* Instructions to follow *
An exact copy of each line below is needed, with no images in it.

=======

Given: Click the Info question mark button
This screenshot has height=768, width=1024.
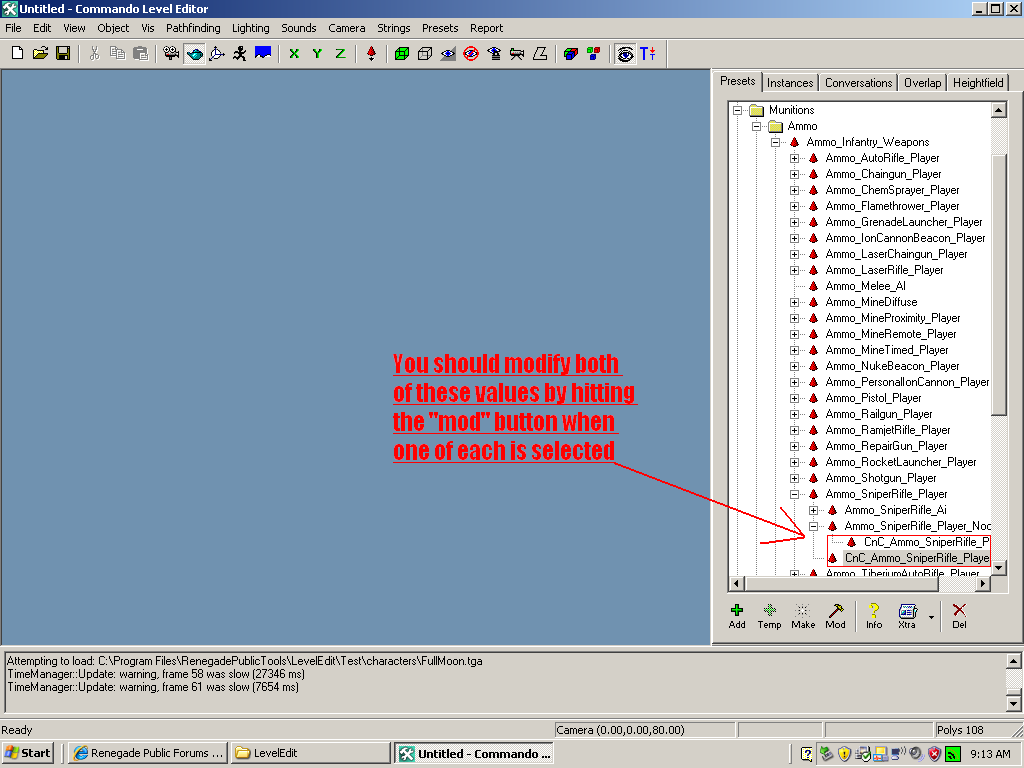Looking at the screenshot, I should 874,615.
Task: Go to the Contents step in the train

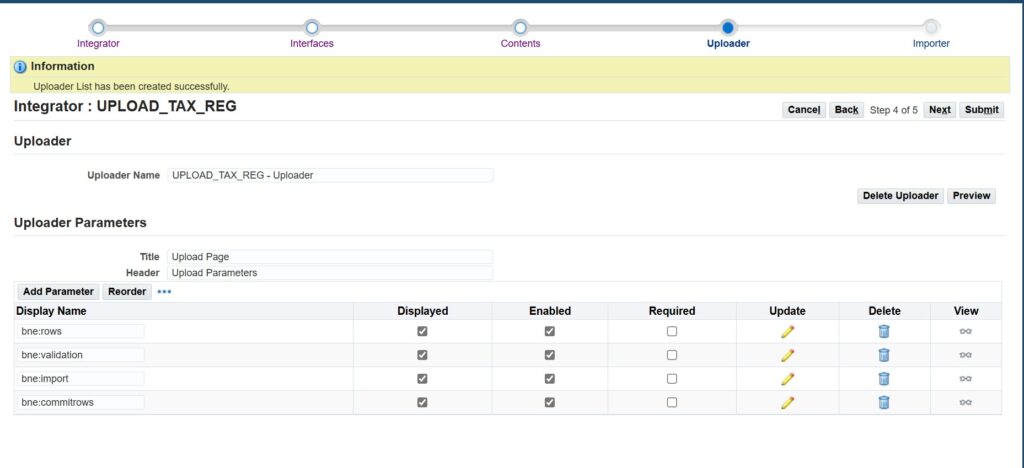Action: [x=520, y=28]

=======

* Response *
Given: Click the Info question mark button
This screenshot has height=768, width=1024.
Looking at the screenshot, I should 874,615.
Task: Go to the Contents step in the train

Action: [x=520, y=28]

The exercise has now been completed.